◆ **Exercise details**
A line below contains "1628x916 pixels. How", and a later one contains "Click the Upload". Repeat both, with every line between them, exactly.

Stored data entries
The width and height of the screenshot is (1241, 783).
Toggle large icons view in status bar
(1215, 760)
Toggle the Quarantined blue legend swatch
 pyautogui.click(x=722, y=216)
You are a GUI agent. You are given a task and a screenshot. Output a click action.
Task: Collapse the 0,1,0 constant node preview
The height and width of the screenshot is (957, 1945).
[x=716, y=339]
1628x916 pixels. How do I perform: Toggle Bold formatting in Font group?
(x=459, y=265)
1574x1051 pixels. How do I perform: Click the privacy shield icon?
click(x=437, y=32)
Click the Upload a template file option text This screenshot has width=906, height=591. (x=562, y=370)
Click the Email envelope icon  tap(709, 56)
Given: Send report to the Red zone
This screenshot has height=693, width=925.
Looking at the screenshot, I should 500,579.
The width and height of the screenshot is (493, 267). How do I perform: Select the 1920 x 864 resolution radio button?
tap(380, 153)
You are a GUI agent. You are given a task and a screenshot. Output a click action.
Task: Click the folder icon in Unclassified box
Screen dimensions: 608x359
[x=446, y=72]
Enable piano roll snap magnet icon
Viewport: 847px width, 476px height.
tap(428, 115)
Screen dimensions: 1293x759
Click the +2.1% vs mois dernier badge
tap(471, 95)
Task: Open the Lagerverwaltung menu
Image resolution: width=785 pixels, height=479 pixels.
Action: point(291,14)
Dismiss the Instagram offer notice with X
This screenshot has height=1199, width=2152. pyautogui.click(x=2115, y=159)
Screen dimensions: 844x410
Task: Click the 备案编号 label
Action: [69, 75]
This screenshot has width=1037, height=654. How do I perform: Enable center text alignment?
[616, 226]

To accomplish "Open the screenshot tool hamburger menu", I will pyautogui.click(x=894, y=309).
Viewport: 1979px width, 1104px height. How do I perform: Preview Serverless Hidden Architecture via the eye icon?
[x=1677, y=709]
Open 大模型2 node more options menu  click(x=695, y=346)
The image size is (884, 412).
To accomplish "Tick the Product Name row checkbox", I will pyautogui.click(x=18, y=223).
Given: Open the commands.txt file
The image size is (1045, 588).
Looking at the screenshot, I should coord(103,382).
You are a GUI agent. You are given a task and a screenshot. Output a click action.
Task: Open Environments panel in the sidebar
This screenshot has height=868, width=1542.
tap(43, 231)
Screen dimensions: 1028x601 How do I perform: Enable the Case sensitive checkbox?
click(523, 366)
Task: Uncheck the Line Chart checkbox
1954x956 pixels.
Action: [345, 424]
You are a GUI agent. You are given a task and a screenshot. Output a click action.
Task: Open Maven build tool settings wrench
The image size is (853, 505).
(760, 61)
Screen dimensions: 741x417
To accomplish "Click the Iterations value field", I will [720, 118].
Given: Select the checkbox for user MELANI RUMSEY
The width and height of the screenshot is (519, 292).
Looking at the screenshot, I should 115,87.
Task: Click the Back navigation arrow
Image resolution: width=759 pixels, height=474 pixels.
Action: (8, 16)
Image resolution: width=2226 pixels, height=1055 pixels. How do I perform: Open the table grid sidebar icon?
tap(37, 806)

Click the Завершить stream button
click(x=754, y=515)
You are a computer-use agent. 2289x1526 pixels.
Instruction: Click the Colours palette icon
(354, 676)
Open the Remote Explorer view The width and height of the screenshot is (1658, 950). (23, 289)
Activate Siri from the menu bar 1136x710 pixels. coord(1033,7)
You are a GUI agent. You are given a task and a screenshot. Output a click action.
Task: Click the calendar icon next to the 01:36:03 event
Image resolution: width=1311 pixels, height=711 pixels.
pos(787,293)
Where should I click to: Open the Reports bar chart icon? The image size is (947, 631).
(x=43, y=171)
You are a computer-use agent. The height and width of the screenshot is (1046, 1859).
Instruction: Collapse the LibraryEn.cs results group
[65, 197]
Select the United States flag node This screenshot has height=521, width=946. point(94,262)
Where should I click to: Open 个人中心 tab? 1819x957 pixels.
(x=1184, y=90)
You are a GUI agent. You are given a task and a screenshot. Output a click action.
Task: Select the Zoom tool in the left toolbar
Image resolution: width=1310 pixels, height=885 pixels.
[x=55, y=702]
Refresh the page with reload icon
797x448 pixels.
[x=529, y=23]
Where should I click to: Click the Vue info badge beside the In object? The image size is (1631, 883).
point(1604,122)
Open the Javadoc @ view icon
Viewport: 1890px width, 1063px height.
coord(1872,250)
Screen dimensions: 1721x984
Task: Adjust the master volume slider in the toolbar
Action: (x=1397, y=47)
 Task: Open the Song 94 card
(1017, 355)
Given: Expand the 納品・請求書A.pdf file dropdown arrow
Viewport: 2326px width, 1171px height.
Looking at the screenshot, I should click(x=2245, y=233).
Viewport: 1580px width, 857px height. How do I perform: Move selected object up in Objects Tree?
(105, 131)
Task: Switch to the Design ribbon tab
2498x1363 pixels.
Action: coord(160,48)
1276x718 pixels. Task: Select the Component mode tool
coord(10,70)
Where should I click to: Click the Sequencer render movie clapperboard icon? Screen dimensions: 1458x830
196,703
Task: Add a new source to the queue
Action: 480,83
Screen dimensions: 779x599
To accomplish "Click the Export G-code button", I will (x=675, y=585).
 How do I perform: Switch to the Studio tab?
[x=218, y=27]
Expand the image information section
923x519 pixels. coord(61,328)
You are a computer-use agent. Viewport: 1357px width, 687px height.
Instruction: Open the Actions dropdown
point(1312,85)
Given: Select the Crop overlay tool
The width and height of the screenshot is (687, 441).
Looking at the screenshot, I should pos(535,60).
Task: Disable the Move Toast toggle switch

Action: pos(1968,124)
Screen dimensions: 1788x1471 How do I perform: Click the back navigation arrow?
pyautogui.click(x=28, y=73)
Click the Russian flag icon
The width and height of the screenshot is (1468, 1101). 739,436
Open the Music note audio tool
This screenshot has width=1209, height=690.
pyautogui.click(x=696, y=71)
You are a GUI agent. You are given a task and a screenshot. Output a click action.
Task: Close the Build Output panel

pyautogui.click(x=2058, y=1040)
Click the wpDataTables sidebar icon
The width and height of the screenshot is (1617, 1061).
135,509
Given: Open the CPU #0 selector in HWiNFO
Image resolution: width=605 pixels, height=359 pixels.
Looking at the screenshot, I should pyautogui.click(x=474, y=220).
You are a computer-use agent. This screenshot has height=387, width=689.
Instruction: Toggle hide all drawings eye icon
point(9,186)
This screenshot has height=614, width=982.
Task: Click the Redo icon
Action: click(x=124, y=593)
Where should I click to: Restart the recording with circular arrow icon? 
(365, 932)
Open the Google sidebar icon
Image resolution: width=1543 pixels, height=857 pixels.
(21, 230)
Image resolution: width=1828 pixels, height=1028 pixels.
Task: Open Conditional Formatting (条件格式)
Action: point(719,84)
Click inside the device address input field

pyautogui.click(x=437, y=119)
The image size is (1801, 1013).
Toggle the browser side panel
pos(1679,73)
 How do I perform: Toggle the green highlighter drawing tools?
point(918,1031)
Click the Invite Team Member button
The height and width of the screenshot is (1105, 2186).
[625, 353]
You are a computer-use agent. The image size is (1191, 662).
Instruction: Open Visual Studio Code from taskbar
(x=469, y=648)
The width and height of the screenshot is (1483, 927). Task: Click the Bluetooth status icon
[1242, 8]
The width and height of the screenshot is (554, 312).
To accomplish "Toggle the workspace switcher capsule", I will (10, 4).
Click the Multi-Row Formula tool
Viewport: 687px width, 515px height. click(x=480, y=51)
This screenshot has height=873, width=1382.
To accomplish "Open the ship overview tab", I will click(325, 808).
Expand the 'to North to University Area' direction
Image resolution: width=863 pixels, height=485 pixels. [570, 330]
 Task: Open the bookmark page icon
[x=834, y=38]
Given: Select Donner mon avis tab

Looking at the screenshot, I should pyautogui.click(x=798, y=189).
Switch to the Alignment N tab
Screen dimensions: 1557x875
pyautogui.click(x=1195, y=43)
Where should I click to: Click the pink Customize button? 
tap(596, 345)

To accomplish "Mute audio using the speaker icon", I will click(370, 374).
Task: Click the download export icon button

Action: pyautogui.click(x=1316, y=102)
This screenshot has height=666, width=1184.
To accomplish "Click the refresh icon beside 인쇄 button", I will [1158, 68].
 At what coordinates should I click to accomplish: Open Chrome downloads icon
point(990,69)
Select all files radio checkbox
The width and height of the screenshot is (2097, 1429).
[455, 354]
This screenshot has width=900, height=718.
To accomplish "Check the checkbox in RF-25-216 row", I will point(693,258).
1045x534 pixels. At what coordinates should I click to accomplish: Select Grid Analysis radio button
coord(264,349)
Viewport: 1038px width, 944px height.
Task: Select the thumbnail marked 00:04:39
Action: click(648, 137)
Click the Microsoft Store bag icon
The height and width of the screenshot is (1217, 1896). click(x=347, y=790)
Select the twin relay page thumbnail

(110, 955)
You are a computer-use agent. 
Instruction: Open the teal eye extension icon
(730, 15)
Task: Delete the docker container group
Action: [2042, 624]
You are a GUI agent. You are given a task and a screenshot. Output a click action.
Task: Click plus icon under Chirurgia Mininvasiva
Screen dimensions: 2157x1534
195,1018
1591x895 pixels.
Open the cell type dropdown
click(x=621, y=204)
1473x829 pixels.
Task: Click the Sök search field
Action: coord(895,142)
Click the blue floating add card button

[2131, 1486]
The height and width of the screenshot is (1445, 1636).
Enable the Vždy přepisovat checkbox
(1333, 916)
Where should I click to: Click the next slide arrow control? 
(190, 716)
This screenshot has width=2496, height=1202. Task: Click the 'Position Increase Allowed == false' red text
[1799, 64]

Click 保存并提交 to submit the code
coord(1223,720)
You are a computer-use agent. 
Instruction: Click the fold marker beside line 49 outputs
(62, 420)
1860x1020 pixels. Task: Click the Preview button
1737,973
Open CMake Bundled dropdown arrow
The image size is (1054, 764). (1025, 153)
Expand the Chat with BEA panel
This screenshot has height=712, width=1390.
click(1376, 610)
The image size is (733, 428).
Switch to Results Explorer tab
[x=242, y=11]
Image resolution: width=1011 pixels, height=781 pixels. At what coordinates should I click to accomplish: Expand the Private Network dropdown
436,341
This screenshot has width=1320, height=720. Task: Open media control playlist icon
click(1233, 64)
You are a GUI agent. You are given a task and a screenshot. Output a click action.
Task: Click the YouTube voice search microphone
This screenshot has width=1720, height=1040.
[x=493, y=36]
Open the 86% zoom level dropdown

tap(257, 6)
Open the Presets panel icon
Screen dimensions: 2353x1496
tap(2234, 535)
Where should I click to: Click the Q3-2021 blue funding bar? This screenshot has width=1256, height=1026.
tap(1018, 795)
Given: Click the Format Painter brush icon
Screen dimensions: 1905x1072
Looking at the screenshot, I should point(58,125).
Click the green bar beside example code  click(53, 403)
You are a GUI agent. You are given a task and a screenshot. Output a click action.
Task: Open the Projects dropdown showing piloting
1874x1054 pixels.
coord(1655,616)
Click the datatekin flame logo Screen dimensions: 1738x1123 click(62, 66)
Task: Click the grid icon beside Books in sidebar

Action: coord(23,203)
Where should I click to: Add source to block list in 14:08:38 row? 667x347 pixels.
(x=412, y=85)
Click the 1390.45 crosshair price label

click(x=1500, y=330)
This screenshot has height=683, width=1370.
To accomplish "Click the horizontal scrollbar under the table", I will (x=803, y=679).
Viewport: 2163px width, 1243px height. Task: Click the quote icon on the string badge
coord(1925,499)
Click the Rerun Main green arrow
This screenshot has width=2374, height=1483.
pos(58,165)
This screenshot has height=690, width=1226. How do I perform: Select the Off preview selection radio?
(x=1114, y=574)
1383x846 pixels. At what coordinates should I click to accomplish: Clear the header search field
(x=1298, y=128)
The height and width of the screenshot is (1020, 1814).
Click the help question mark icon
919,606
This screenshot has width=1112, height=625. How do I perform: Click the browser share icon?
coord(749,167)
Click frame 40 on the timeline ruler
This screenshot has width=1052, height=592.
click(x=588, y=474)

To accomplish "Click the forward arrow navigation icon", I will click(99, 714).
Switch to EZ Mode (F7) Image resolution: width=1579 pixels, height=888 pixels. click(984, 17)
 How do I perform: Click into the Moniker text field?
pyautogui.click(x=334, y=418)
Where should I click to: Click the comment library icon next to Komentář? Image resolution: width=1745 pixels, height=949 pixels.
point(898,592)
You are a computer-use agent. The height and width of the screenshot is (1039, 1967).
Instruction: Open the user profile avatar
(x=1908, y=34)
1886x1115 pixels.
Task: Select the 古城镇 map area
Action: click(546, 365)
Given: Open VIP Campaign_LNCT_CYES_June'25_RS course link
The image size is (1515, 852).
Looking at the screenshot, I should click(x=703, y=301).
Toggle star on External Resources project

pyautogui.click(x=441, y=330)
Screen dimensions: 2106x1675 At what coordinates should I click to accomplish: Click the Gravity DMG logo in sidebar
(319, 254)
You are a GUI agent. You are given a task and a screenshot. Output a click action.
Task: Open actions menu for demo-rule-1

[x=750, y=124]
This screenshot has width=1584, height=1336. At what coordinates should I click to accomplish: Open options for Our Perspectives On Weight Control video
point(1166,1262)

◆ **Solution to this task**
1628x916 pixels. How do I perform: Toggle Bold formatting in Font group?
(x=459, y=265)
1574x1051 pixels. How do I perform: Click the privacy shield icon?
click(x=437, y=32)
Click the Upload a template file option text This screenshot has width=906, height=591. (x=562, y=370)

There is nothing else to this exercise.